I started by telling her I trust her judgment. Stick with the school, get the game from Amazon – it doesn’t matter. I was fine with it and wasn’t going to argue her into doing anything differently.
Then I listed a few of the things she loves. K-Pop Demon Hunters. The Keeper of the Lost Cities books she’d disappeared into for weeks at a time. Her friend Isabel. A handful of other things, that are real parts of who she is right now.
She nodded. She loved all of those.
So I said the thing I’d taken her on the walk to say. Five years ago, you didn’t know any of these existed. And how much smaller would your world be without them?
She has them now because she tried things. Most of them didn’t stick – but every so often, she’d try something that became one of the best parts of her life.
I didn’t care whether she went to the open house or the toy store. But I do want her to keep putting herself in situations where that could happen again – because that’s how our worlds keep getting bigger.
When Fear Looks Like Conviction
Priya’s version was easy to see – she’s ten, and the stakes were a high school open house and a trip to the toy store. But adults run the same calculation every day. We just have better names for it.
You’ve picked a direction. You’ve invested in it. You’ve told your team, your partner, and your customers what you’re doing. Then you’re on a call with someone whose thinking you respect, and they mention a book that comes at the problem from a different angle. They’re still mid-sentence when you know what you’re going to say. “I don’t have time for that right now.”
Sometimes it’s true. Other times, your calendar has nothing to do with it. You decided, before the new thing had a chance to land, that you’d rather not know.
It shows up in smaller moments, too. A colleague tells you about a tool she’s been using, and you nod along but you’ve already decided you’re not going to try it. A friend offers a take that doesn’t quite fit your worldview, and you change the subject. None of these are wrong on their own. Most of the time, you’d be entirely justified in passing on. But notice how fast you decided, and how little you actually let in before you did.
Maybe the detour really would have been a waste of time. But you didn’t actually find out. And what you really protected wasn’t your time. It was a position you’ve never had to defend.
When It Looks Like Curiosity
The other version of this seems like the opposite. It’s the person who can’t stop looking. And a lot of smart people fall into this. Maybe your business isn’t growing the way it should, or the thing you used to be sure of isn’t holding up.
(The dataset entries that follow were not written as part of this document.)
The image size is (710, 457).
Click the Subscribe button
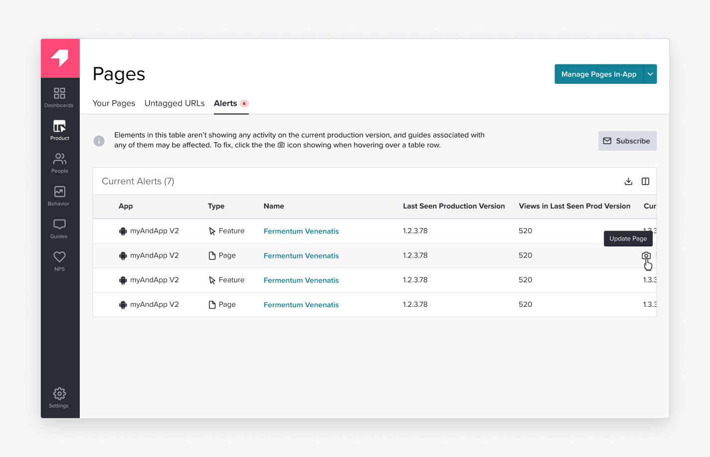click(627, 141)
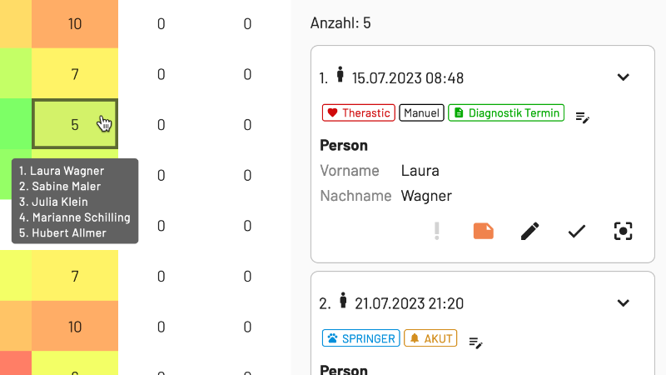Click the AKUT tag

(430, 338)
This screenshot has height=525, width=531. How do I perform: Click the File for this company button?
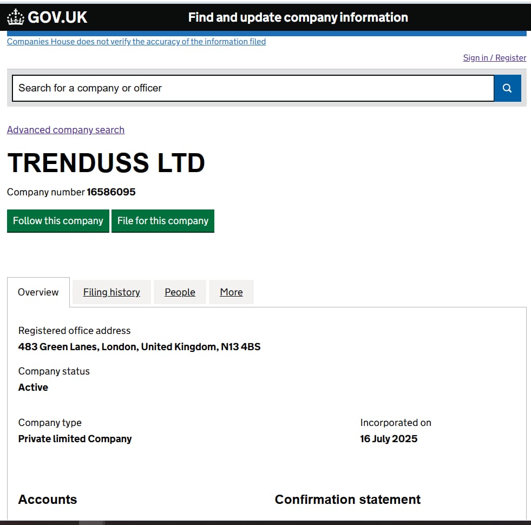[163, 221]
So you start searching.
You read a book about positioning, take notes, and mention it to a friend on a walk. Two weeks later, the book is on the floor next to the bed, and you’ve started a new one – one a podcast guest mentioned, that everyone’s been talking about. This time you’re sure.
Six months in, you haven’t applied anything from either book. The course you bought in March is still waiting for the right week to put it into action. You can hold your own in a conversation about almost anything in your field. But nothing you do is different. You picked up new language. You didn’t pick up new practice.
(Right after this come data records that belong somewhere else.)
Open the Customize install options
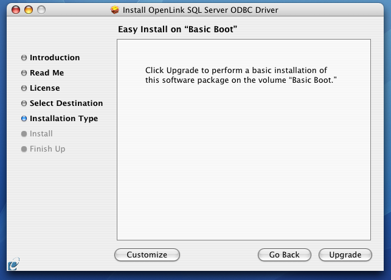Viewport: 391px width, 280px height. tap(147, 255)
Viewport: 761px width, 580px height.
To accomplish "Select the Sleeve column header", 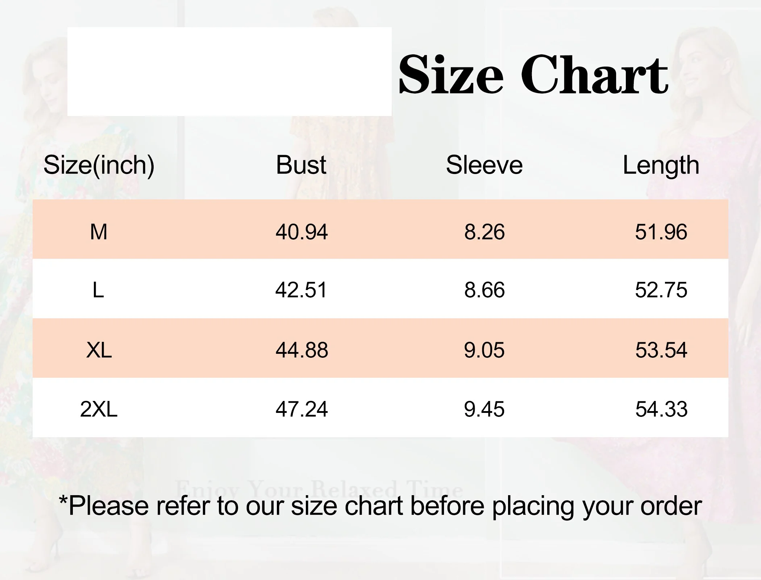I will click(x=484, y=165).
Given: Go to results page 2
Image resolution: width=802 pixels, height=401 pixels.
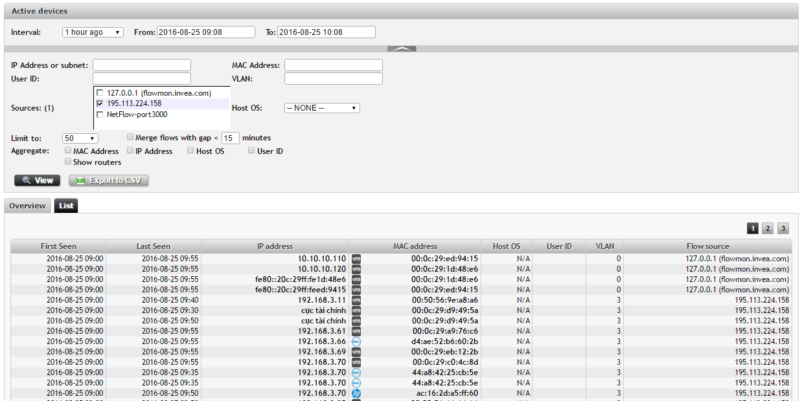Looking at the screenshot, I should pos(768,228).
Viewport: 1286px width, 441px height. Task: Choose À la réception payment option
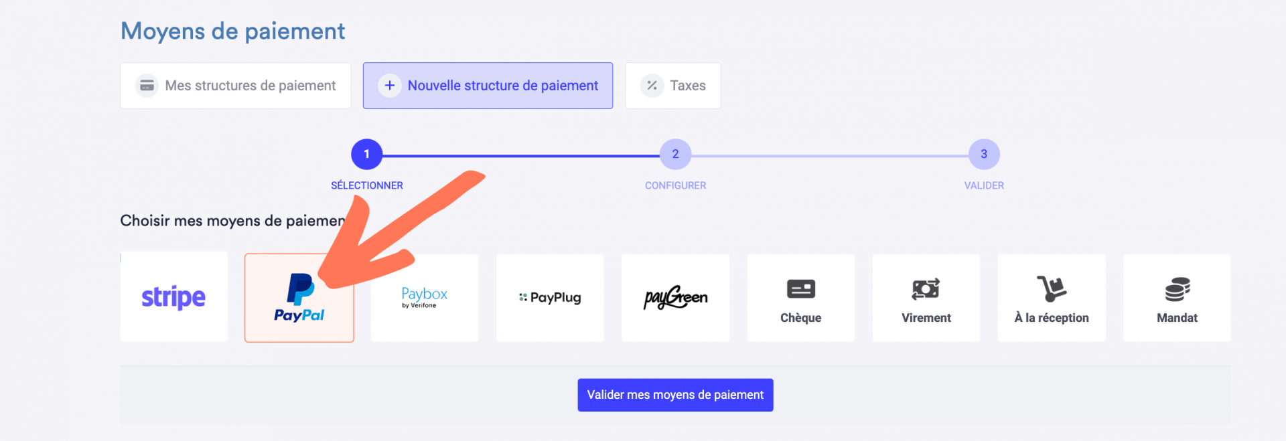1052,298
It really does look like curiosity. And it almost is. But the engine underneath isn’t quite curiosity – it’s the suspicion that you don’t actually have an answer to your own question, and the hope that the next book is going to hand you one.
So you keep reading. The next one might be it. So far, none of them have been.
Branches from the Same Trunk
From outside, the two patterns don’t look anything alike. One person is decisive. The other can’t sit still.
But notice what each is doing with the new thing in front of them. The first decides, fast, that it doesn’t have anything to offer. The second decides, also fast, that the next thing is going to be the one. Neither of them stays with what they have long enough to test it.
What are they both avoiding? The struggle of deciding whether the position they’re operating from actually holds up when something pushes on it. The first skips the test by keeping anything new at arm’s length. The second skips it by never staying with a position long enough for anything to test.
Both are running on conviction they haven’t earned. And both are protecting against the same fear: that the world, given the chance, will take from them.
When the Ground Is Solid
What changes this is putting what you’ve got in contact with reality, and finding out it holds.
After that, the strong opposing argument from someone you respect is just material to think with. A book is just a book. A conversation with someone who sees the world differently is just a conversation – you stay curious about how they got there, and your thinking gets sharper for the company.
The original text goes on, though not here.